** Given data **
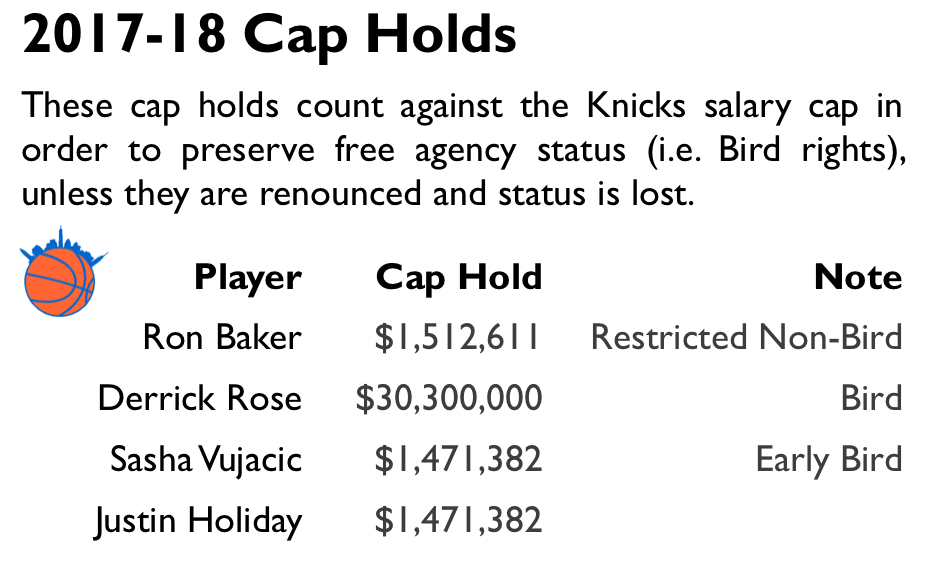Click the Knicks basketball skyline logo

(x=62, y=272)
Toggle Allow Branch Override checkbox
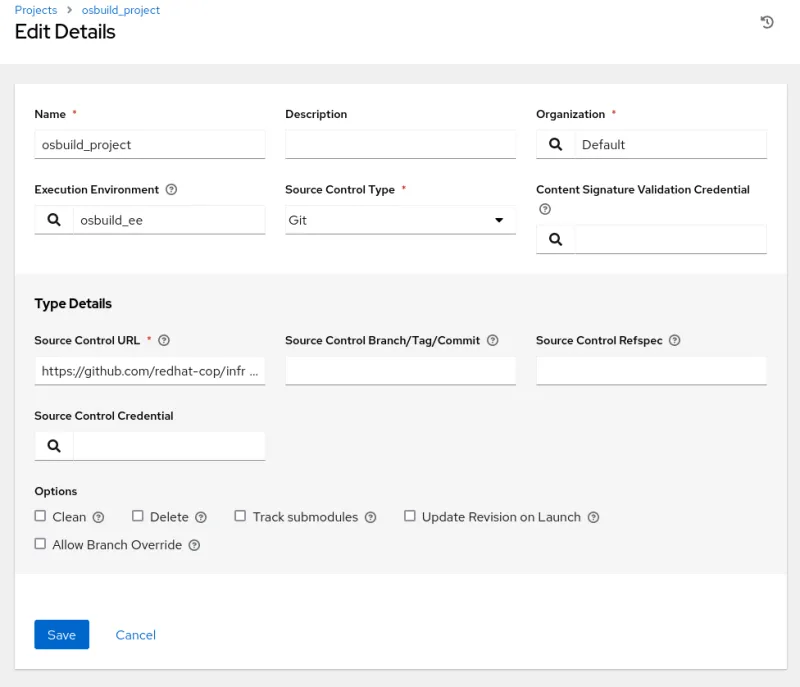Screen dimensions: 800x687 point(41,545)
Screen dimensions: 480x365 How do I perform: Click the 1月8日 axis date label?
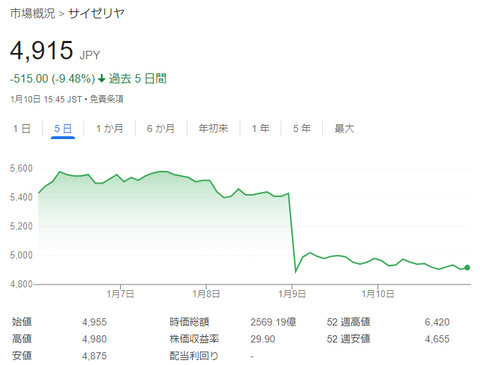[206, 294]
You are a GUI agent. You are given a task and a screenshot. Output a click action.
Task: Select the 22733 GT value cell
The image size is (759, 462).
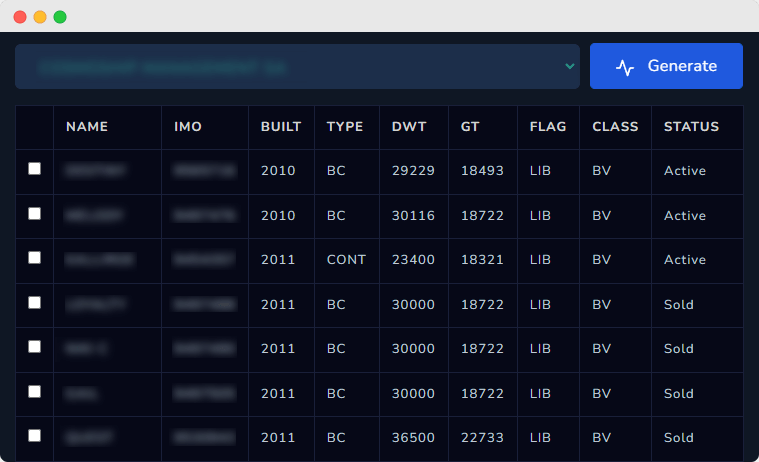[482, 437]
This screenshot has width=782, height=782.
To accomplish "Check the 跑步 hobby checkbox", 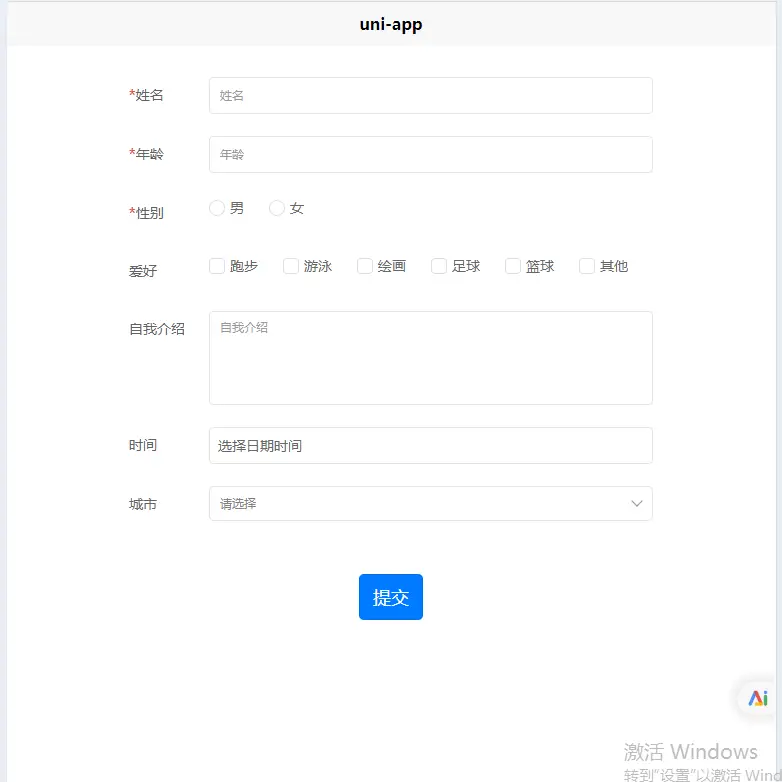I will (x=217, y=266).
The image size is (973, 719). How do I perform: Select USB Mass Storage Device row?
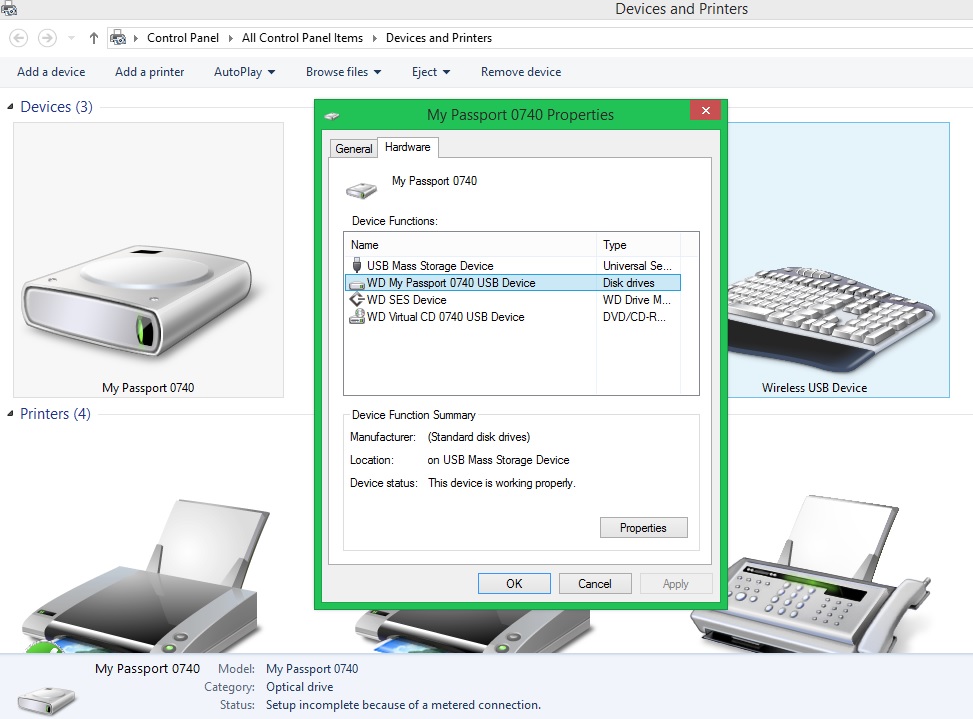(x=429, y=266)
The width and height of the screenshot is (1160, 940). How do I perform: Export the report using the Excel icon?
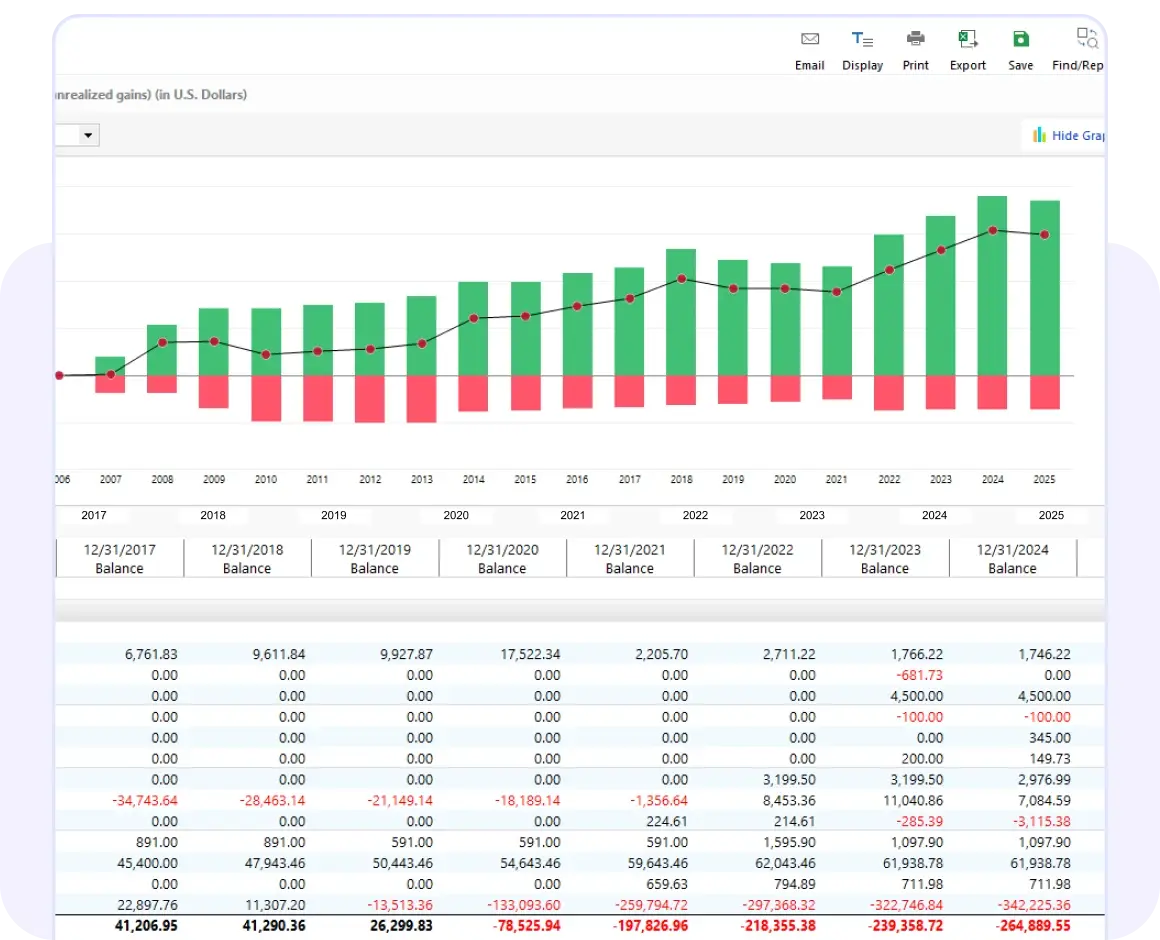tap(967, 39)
...
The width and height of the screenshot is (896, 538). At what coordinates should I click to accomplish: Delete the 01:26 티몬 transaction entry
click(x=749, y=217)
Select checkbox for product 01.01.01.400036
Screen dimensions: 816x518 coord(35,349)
* * *
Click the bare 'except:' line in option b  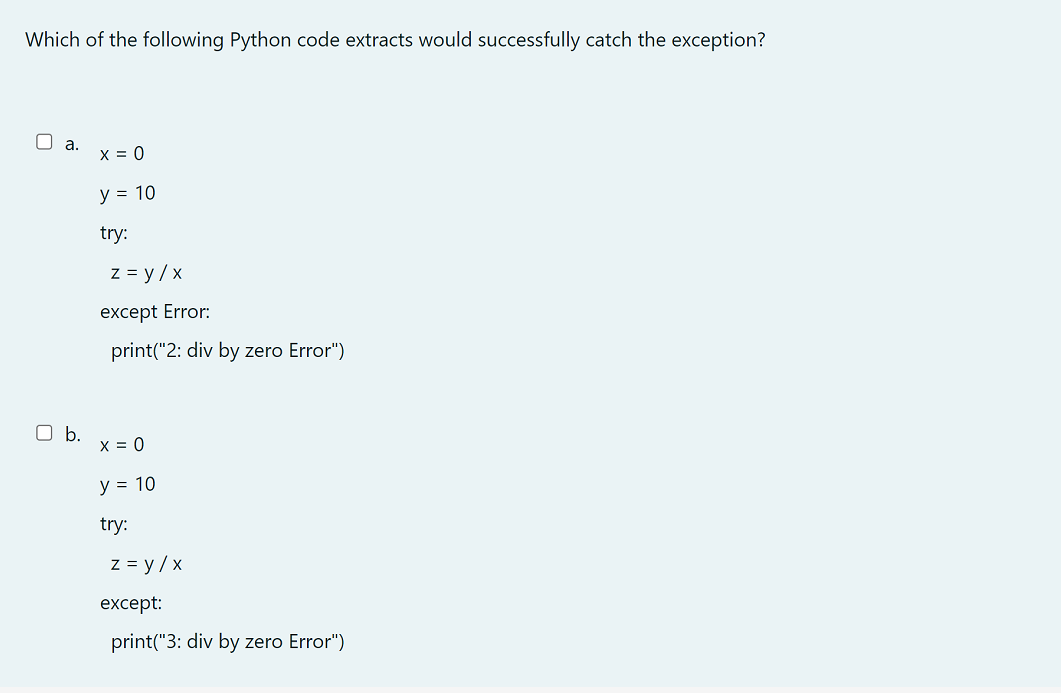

** Goal of the exercise **
Using the data above, set down each line from the line with "Toggle Allow Branch Override checkbox" to the line with "You are a GUI" exactly, both ends included, and leave the pictures behind. Nothing else belongs.

** Task output **
Toggle Allow Branch Override checkbox
Screen dimensions: 800x687 point(41,545)
Screen dimensions: 480x365 How do I perform: Click the 1月8日 axis date label?
[206, 294]
You are a GUI agent. You are given a task and a screenshot. Output a click action.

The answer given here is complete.